ACR Encourages Safe Adoption of Biosimilars

Distinct names are needed for correct prescribing and dispensing, expert says


During a recent public meeting held by the FDA’s Arthritis Advisory Committee to review the license application for CT-P13 (Celltrion), a proposed biosimilar to Remicade (infliximab, Janssen Biotech), the American College of Rheumatology (ACR) provided recommendations for policy guidelines to implement as the committee decides whether to license additional biosimilars for sale in the U.S. If approved, CT-P13 will be the first biosimilar available for the possible treatment of rheumatic disease. Infliximab is currently used to treat rheumatoid arthritis, ankylosing spondylitis, and psoriatic arthritis.
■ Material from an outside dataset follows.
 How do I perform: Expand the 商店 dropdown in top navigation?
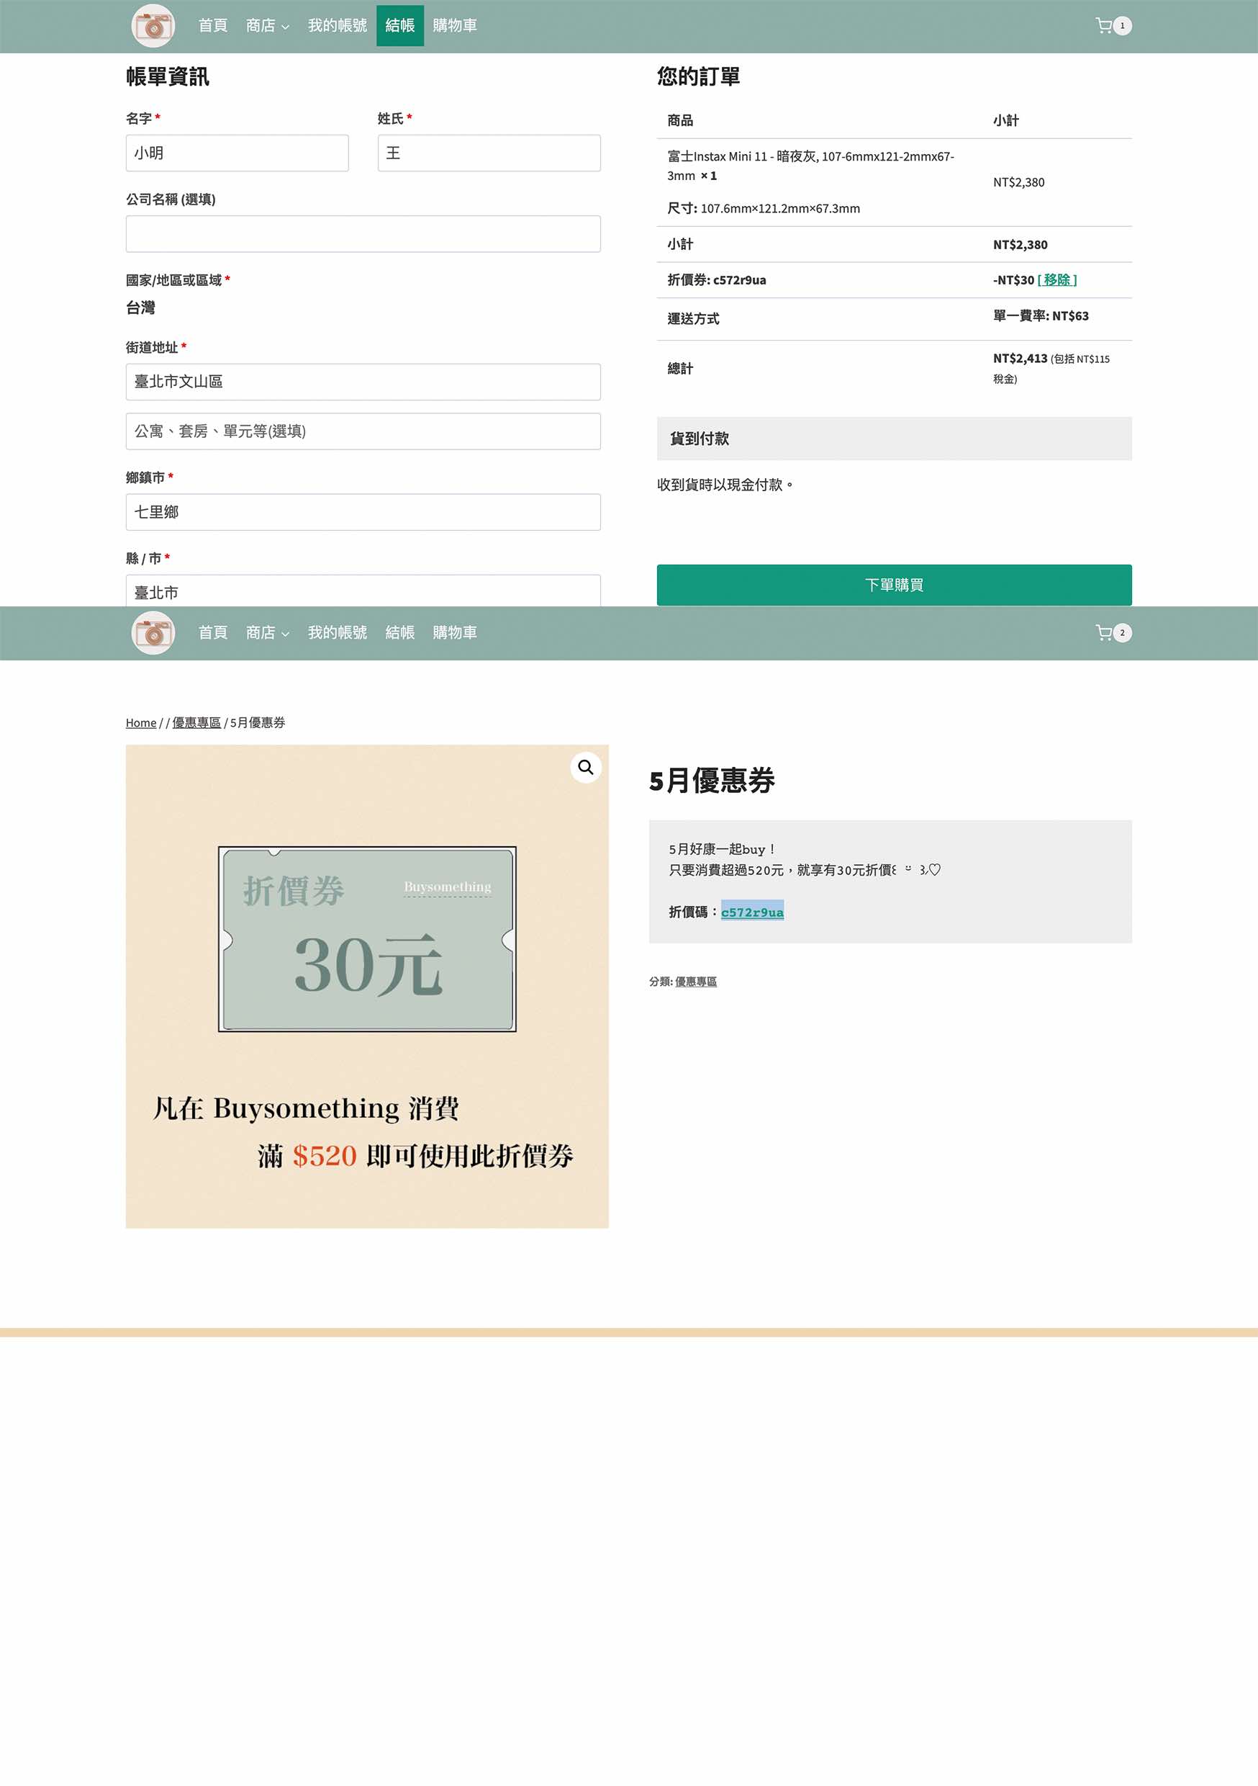(x=267, y=26)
Angus Worthing, MD, FACP, FACR, a practicing rheumatologist and a member of the ACR Government Affairs Committee, testified on behalf of the college. His remarks included a call for clinical data to ensure safety and efficacy before the approval of long-term, postmarketing studies of approved biosimilars to monitor for adverse events.

Worthing reiterated the ACR’s position that distinct names for biosimilars are needed to ensure correct prescribing and dispensing, postmarketing monitoring of the individual drugs, increased prescriber confidence, and enhanced market uptake. He also advised that the FDA use caution when considering approving the extrapolation of biosimilar products for indications where the reference biologic has already been approved in the absence of safety data specific to the biosimilar agent and the patient population in question.
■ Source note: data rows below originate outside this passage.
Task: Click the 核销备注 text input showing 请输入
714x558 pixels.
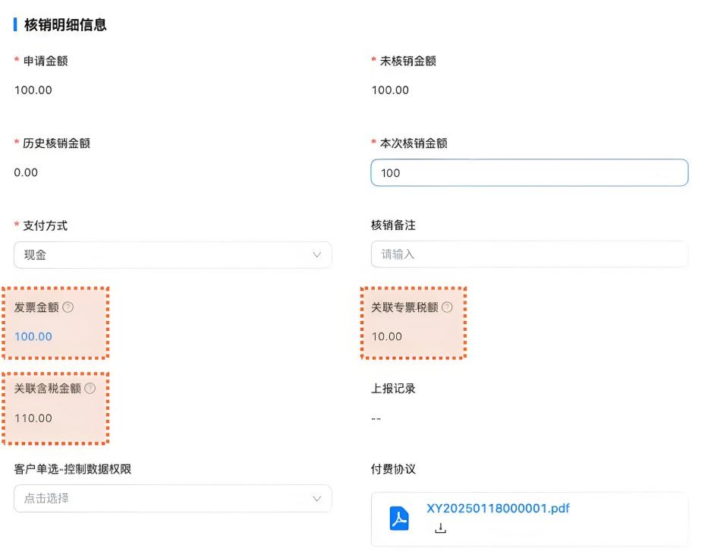Action: 528,254
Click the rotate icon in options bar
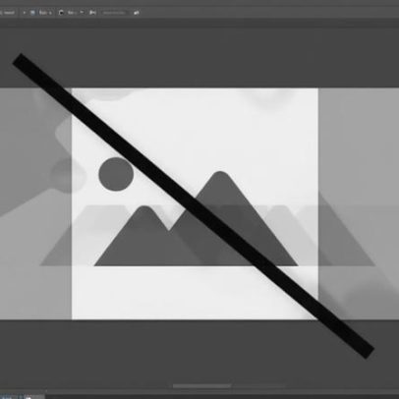399x399 pixels. click(x=61, y=13)
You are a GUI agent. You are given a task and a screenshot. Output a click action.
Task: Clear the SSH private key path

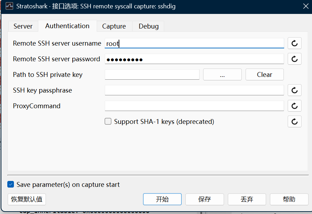tap(264, 74)
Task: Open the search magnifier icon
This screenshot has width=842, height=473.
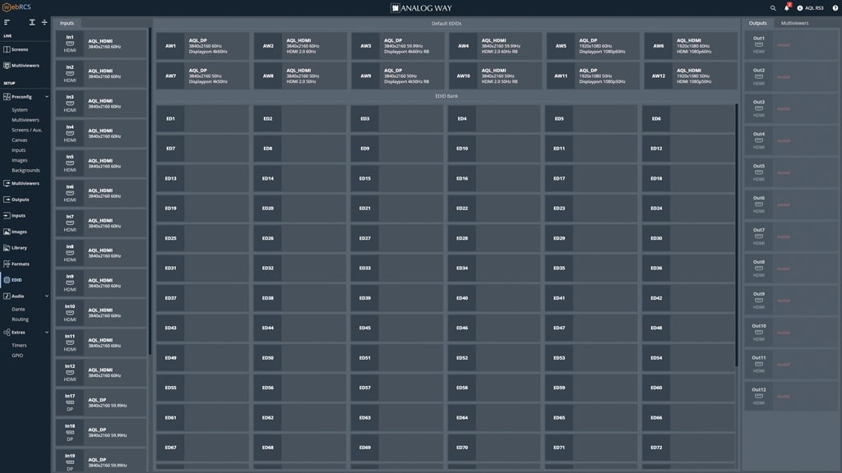Action: click(x=773, y=8)
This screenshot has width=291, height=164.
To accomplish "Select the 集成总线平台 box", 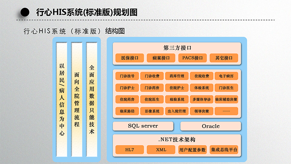I will (x=224, y=150).
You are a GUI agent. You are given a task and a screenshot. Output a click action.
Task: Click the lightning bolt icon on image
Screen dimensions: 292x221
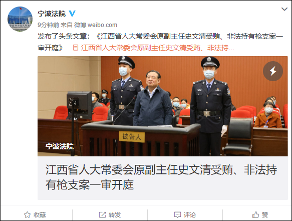tap(273, 71)
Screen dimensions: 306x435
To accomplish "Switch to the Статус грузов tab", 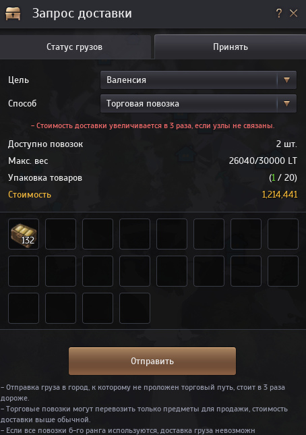I will coord(75,47).
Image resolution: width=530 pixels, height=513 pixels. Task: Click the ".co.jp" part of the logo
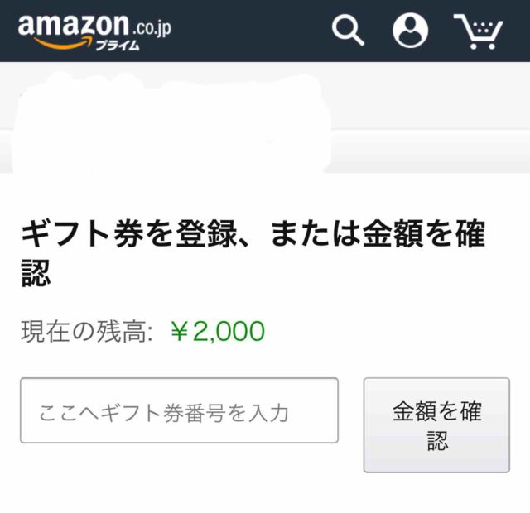150,27
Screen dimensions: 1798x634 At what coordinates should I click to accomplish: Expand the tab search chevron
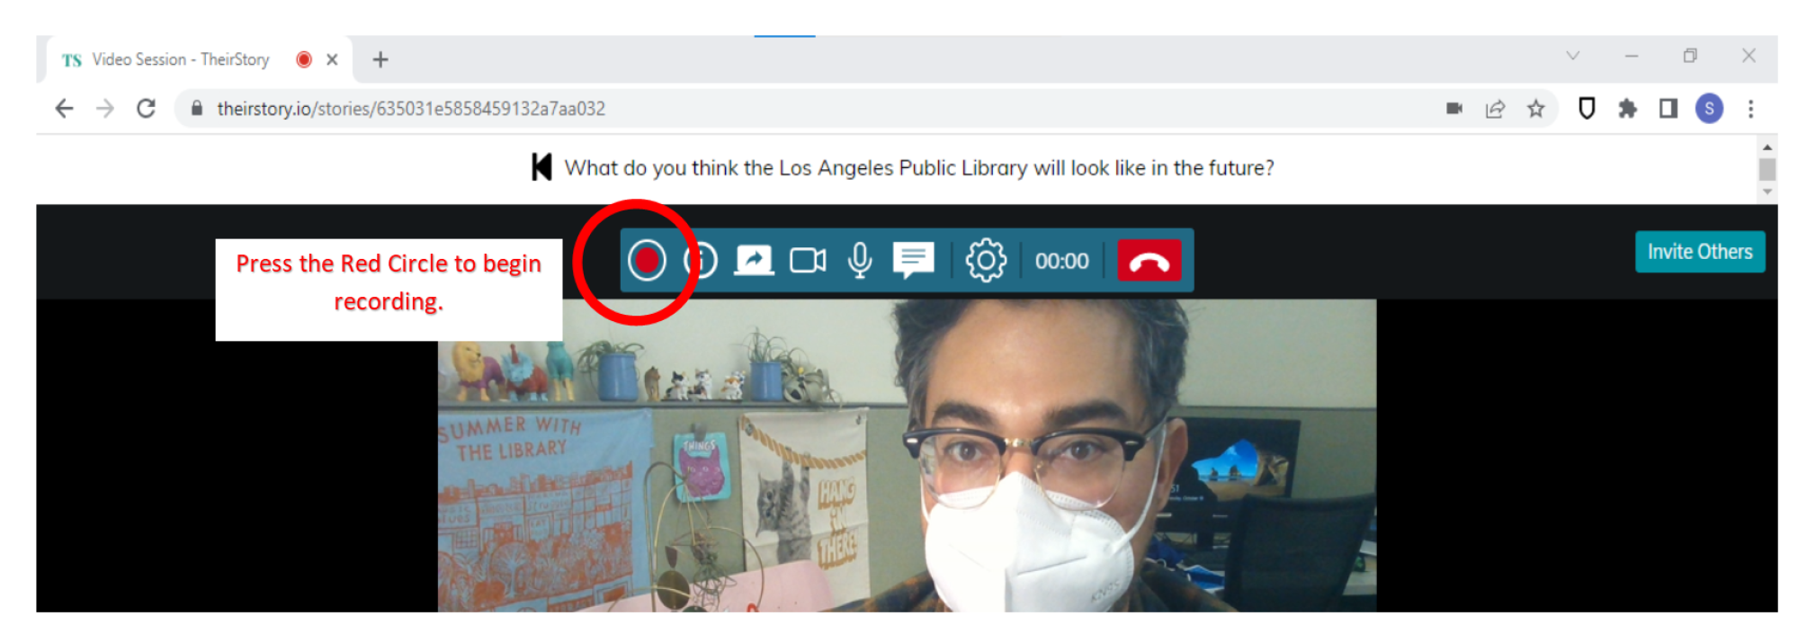(1572, 56)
Finally, Worthing called for FDA labeling that indicates whether a biosimilar is interchangeable with the reference biologic; that lists all indications for which the biosimilar is approved; and that specifies whether supporting clinical data were derived from studies of the biosimilar or the reference biologic.

In March 2015, the ACR released a statement encouraging scientific study of biosimilars and physician involvement shortly after the FDA’s approval of filigrastim-sndz (Zarxio, Sandoz) for sale in the U.S. The organization later applauded the FDA in August 2015 for issuing draft guidance requiring separate distinct names for biosimilars and biologic therapies. The guidance would designate separate and distinct, nonproprietary names for originator biologic products, related biological products, and biosimilar products.

In December 2015, Worthing was invited to testify at a public meeting on the reauthorization of the Biosimilar User Fee Act (BsUFA), where he expressed the ACR’s support for the legislation and called for performance goals that encourage greater transparency in biosimilar product naming and packaging to ensure patient safety.

“As more biologic drugs are used to treat rheumatic diseases, rheumatologists are increasingly concerned about their high costs and patients being able to afford them, so the ACR strongly believes that safe and effective treatment alternatives should be made to available to patients at the lowest possible cost,” Worthing said.

“However, we need to be able to confidently prescribe these therapies to our patients and feel comfortable that proper mechanisms are in place for rheumatologists to monitor patient reactions to prescribed biosimilars. Rheumatologists have been working with biologics for quite some time, and our patients take them for lengthy periods of time to manage their conditions, so we have a unique understanding of the extreme complexities of these medications. Even slight changes in molecular structure could mean that a patient reacts differently to the biosimilar than they do to the reference biologic.”